FUTURE DIRECTIONS AND EMERGING OPPORTUNITIES
In the coming years, the application of AI in neurotrauma is anticipated to broaden significantly. Addressing current limitations will require prioritizing the integration of multimodal datasets with advanced AI platforms capable of processing diverse information sources using adaptive, continuously learning algorithms, alongside rigorous external validation entities.13 Furthermore, AI’s integration into neurotrauma care demands robust, multicenter, international, prospective trials, supported by transparent and interpretable modeling approaches.3
One emerging innovation is the concept of “digital twins,” which involves generating a detailed virtual representation of a patient by leveraging large-scale AI-driven data integration. Such models can be used to simulate disease evolution and test therapeutic strategies. In neurotrauma, this scenario of a TBI patient could allow clinicians to see how that patient might respond to different intracranial pressure management strategies or to predict complications before they occur. Kim et al.5 emphasized digital twin technology as a potentially transformative approach for the future of neurotrauma care, owing to its revolutionary advantages. Realizing such sophisticated models will require surmounting data-sharing barriers and ensuring computational infrastructure in hospitals.

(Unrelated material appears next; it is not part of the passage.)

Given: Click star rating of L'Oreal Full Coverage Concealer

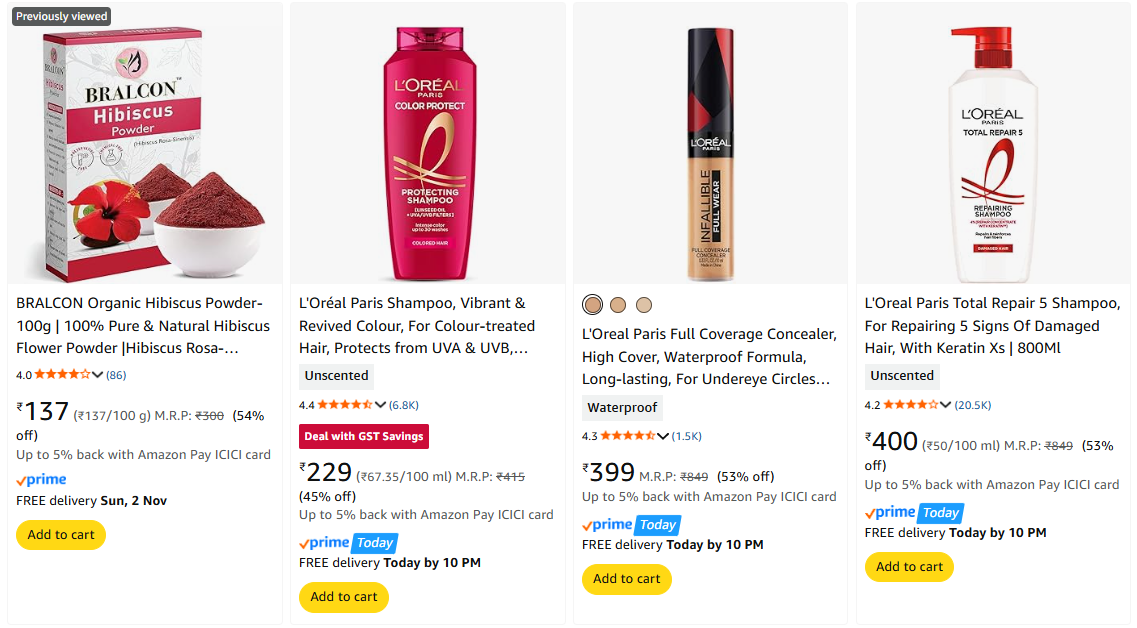Looking at the screenshot, I should tap(628, 436).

Interdisciplinary collaboration among clinicians, engineers, ethicists, and federal regulators is essential to foster ethical, equitable, and safe adoption by healthcare professionals. AI must be framed not as a replacement for human expertise, but as an augmentation tool that increases precision, equity, and the safety of clinical decisions. Global progress in this area requires investment in collaborative infrastructures that facilitate secure data exchange and cross-border model development, while prioritizing inclusive, multilingual, and flexible AI systems capable of addressing diverse patient needs.9
CONCLUSION
AI holds the potential to revolutionize neurotrauma care through different approaches and personalized decision-making. Real progress lies not in perfect models, but in responsible design, ethical deployment, and equitable access.
The discipline now confronts a crucial challenge: Will AI applications in neurotrauma amplify existing inequities or instead become a catalyst for more equitable and evidence-based care worldwide? The answer depends not on machines, but on us.